Thursday, May 2, 2019

In Celebration of Graduate Research Excellence @FairfieldU and for Graduate Student Elisabeth Muller, Fairfield Warde History Teacher

Yesterday I had the honor of seeing Elisabeth Muller receive the Library Research Prize at Fairfield University for her graduate work, but to also see that Sydney Williams, an undergraduate, was also honored. I post this morning with my remarks about Elisabeth Muller and celebrate her tremendous accomplishment. I am extremely proud.

It is a true pleasure to celebrate the research of Ms. Elisabeth Muller, the recipient of the 2019 Library Research Prize. Elisabeth is a graduate student in Teaching and Foundations in the Graduate School of Education and Allied Professions, an advanced professional degree for experienced educational professionals and community educators who wish to deepen and expand their knowledge of teaching and learning in a socio-cultural context. 

Last summer, Elisabeth was selected to participate in the Connecticut Writing Project’s Invitational Leadership Institute, a five-week program that works in collaboration of the National Writing Project at Fairfield University.
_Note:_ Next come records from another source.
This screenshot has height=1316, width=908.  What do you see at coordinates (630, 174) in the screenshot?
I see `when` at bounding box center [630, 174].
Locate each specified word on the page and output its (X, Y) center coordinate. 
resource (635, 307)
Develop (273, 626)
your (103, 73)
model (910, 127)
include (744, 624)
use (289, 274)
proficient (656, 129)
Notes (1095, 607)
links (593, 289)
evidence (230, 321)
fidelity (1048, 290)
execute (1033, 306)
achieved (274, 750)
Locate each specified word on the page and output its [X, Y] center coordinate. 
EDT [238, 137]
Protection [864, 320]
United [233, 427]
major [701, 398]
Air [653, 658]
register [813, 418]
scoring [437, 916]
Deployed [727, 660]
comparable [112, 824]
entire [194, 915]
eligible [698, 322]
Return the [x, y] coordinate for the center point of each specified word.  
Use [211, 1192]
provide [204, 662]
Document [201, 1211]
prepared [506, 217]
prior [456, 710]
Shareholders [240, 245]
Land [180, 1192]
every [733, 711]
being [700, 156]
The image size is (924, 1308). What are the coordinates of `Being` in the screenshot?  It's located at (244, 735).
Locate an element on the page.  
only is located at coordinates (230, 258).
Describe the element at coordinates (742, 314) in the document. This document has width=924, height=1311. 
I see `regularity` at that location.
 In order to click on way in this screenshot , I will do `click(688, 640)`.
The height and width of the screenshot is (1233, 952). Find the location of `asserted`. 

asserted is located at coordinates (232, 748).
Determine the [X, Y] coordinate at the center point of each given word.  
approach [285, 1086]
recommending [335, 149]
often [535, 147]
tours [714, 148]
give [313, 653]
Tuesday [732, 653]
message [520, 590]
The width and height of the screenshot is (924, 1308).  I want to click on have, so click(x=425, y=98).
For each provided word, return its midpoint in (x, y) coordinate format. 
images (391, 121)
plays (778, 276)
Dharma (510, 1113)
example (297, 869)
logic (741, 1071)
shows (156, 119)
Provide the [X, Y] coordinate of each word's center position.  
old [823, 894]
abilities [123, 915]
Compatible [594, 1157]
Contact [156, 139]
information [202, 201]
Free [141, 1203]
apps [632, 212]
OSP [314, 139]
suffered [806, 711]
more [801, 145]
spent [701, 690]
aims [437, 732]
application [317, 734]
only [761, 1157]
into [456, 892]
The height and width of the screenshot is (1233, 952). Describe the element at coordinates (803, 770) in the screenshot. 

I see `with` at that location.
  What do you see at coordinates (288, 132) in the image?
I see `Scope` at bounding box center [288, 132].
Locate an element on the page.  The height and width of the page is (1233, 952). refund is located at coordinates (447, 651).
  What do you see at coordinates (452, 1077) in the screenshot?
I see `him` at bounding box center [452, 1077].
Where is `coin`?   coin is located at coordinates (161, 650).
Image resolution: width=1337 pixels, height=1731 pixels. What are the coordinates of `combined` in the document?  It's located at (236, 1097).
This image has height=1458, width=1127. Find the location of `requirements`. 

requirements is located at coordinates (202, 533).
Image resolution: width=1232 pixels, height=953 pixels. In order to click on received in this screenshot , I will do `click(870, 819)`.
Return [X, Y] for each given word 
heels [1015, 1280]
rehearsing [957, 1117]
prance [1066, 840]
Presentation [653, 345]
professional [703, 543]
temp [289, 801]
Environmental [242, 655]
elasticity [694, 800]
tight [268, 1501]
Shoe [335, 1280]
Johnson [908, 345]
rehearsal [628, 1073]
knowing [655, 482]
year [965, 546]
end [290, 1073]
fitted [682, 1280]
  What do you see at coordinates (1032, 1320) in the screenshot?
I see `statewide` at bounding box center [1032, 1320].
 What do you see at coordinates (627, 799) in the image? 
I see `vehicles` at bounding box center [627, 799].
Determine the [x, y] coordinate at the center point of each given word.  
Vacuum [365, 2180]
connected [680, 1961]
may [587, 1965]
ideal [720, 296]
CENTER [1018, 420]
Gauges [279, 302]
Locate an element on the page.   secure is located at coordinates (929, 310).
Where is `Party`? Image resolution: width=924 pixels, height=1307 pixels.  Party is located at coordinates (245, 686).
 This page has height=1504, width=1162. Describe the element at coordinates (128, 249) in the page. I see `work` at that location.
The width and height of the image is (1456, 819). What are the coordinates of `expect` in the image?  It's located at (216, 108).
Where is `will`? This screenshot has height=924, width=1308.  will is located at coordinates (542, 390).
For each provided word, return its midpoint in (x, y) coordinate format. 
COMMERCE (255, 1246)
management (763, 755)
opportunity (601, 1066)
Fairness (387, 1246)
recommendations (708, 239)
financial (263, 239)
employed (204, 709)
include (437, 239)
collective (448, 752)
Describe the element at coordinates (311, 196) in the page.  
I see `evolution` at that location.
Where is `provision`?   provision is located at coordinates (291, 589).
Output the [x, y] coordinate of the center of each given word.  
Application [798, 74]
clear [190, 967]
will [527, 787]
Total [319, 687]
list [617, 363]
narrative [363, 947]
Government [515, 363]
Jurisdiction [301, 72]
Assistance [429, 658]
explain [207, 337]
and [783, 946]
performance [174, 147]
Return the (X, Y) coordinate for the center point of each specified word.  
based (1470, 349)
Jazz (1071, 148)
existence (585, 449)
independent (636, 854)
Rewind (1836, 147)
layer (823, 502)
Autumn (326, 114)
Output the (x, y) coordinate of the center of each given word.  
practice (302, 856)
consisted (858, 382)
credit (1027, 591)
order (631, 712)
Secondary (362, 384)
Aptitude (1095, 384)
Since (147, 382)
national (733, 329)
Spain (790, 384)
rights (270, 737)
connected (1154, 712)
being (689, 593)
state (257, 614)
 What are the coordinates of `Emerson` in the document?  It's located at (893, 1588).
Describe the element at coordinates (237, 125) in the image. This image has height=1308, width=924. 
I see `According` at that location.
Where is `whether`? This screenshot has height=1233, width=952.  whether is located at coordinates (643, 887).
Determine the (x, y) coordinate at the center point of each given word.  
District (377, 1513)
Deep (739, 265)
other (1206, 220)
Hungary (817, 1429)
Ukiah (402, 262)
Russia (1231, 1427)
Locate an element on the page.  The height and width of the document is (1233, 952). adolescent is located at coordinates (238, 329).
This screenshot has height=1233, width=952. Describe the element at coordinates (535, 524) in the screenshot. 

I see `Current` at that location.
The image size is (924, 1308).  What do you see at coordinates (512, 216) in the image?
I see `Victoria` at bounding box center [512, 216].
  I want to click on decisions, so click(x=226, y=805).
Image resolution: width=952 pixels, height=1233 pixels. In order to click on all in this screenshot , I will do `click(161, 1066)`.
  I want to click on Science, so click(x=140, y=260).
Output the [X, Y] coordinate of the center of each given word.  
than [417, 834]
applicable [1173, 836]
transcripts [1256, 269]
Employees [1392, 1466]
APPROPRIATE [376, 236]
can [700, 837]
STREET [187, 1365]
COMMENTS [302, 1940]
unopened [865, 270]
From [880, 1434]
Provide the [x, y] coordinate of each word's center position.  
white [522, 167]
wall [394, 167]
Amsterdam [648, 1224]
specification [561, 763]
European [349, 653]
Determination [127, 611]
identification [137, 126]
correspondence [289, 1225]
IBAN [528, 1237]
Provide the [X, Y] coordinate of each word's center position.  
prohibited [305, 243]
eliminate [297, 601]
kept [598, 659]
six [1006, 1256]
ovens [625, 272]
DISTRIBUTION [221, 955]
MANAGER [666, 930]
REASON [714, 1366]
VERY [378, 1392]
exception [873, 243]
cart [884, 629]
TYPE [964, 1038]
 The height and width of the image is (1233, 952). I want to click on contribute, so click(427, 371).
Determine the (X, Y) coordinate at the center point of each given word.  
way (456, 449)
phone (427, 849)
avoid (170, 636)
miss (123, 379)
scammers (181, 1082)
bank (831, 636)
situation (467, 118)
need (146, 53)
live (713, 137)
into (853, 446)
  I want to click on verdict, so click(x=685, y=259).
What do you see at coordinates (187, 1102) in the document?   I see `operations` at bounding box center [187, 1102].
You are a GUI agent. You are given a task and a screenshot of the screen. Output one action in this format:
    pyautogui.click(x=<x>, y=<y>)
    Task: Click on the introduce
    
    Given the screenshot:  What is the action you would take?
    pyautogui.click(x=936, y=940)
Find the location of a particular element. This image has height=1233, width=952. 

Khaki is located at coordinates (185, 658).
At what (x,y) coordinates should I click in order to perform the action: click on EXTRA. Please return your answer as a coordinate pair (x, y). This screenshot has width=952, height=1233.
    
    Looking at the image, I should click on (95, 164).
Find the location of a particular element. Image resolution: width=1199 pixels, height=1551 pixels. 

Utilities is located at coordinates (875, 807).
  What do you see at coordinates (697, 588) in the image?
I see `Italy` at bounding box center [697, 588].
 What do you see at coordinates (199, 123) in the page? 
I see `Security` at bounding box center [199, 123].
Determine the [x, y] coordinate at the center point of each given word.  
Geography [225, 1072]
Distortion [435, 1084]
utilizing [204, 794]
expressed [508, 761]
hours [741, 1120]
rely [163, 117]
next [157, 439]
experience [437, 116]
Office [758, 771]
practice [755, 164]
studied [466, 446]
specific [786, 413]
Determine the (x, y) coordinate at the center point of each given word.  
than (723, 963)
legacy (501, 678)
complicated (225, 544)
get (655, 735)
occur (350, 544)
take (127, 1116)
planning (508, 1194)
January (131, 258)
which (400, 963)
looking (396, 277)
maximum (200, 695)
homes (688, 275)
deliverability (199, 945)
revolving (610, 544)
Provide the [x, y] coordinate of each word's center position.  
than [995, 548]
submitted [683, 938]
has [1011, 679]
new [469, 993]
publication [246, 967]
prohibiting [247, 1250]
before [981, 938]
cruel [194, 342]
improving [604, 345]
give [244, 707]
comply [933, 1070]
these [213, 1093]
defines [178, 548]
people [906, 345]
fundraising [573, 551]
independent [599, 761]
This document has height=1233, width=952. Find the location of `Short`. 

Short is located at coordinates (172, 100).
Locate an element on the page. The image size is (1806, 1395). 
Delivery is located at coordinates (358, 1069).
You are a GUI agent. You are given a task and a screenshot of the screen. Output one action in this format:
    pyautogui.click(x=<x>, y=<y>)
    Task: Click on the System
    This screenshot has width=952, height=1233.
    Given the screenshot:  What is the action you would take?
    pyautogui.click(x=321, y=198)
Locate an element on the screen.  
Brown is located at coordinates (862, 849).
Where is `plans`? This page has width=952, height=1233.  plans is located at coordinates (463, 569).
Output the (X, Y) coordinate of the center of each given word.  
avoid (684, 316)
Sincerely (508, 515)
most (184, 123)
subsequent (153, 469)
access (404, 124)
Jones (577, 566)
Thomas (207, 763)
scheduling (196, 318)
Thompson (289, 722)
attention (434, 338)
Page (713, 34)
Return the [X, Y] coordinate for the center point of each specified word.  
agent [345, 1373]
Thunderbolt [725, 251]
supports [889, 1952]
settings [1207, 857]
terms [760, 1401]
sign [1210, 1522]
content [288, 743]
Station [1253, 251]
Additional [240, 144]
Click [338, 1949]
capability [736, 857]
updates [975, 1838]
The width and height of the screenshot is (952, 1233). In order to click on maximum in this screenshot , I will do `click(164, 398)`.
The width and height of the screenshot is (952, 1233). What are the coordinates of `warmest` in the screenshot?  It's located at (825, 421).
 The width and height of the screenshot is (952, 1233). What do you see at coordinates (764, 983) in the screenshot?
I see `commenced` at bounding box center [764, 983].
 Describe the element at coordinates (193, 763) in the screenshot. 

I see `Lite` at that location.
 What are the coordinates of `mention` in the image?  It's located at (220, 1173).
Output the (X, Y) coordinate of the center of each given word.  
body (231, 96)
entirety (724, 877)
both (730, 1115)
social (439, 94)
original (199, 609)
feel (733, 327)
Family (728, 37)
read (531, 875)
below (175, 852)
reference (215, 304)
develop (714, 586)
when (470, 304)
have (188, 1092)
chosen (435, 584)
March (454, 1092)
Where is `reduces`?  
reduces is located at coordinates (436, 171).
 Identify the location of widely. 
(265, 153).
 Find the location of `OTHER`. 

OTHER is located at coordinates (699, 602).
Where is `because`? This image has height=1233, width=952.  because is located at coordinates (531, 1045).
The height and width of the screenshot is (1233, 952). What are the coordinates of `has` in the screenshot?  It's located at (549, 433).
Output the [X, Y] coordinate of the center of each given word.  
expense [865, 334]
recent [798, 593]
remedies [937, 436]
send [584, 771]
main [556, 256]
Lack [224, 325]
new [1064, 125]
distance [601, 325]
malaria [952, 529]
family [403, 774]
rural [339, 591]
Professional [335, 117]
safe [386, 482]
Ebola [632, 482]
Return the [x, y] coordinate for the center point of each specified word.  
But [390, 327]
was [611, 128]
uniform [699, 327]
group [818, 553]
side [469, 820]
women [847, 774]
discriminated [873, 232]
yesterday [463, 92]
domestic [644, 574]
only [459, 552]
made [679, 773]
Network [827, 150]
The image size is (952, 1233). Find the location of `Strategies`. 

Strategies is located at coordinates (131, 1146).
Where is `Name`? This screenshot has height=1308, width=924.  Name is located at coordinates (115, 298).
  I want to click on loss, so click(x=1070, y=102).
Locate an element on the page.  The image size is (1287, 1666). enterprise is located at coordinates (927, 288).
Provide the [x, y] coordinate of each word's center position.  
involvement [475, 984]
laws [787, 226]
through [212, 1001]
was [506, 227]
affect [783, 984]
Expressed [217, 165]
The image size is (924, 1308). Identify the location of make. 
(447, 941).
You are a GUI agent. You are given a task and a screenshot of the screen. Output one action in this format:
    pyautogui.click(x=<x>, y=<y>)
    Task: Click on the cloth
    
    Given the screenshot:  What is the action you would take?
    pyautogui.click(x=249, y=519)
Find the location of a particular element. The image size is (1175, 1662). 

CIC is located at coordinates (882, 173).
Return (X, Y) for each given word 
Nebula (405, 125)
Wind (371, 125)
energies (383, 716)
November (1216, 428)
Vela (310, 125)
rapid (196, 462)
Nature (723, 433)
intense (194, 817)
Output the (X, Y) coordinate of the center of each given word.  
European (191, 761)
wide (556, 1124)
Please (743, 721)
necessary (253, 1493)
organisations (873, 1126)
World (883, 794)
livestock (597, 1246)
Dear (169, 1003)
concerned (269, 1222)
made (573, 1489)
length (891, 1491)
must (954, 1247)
The 90-hour institute provides a location for teachers to build their own writing portfolios and to create a teaching demonstration/workshop to bring back to their own schools and districts. Without a doubt, Ms. Muller’s work last summer excelled. At the time, she was interested in visual literacy and used the summer institute to explore ways to prompt writers with historical documents.

A semester later, Elisabeth continued her research in ED 501: Practicum for Literacy Teacher Consultants. In this course, she implemented new practices from the summer and continued her research with a design for data collection. Here, she began to explore the concept of building historical empathy amongst her students and began to critically assess her own instructional practices and the student work that resulted.  I had the privilege of visiting her classroom at Fairfield-Warde, and saw her scholarship in action –  She not only designed a brilliant study, she’s an incredible, inspiriting teacher.

Her academic talents are plentiful, as she is keen on detail and astute with intellect. I’ve already asked her share preliminary findings to graduate students a content literacy course and encouraged her to submit her work to local and state conferences. This spring, too, she presented portions of her study at The Literacy Essentialsat Central Connecticut State University with colleagues across the state. 

What pleases me most with Ms. Muller’s work is that she lives it, and often moves beyond course expectations and objectives. She moved through numerous texts from the CWP-Fairfield library and frequented the collection at the DiMenna-Nyselius Library, including numerous online journals. Her study, action research at its core, with a formative experiment design, allowed her to make changes as data was collected. Her work has grown from curiosity for improving student writing in a history class to use of multimedia work to promote an empathetic understanding of history. With implementation of a National Writing Project workshop approach, she promoted reflective writing, research, and document analysis with her own students. Additionally, she experimented with historical fiction to complement the argumentative objectives she wanted to reach. As she analyzed student work that initiated the study, her study proactively created a plan to improve their compositional practices. The result is the work she’s submitting for consideration: Reflective Practice: Continued Improvement of Writing Instruction in the Social Studies Classroom to Promote Historical Understanding.

The research by Elisabeth Muller is original, sophisticated and timely. This semester, too Elisabeth has built upon her work even more in ED 552: Participatory Action Research. In this study, she is triangulating new data with materials collected last semester. I suppose, too, that after she leaves today’s ceremony, she’ll probably be saying to herself, “Oh, Gosh. I have another paper due to Crandall this weekend!” 

Please join me in celebrating the tremendous accomplishments of Elisabeth Mueller. She is an outstanding graduate student from our Teaching and Foundations program.

Congratulations to Elisabeth Muller, but also a round of applause to all who serve on Fairfield University's Library Committee for their yearlong dedication to research excellence and dedication to our University faculty and students.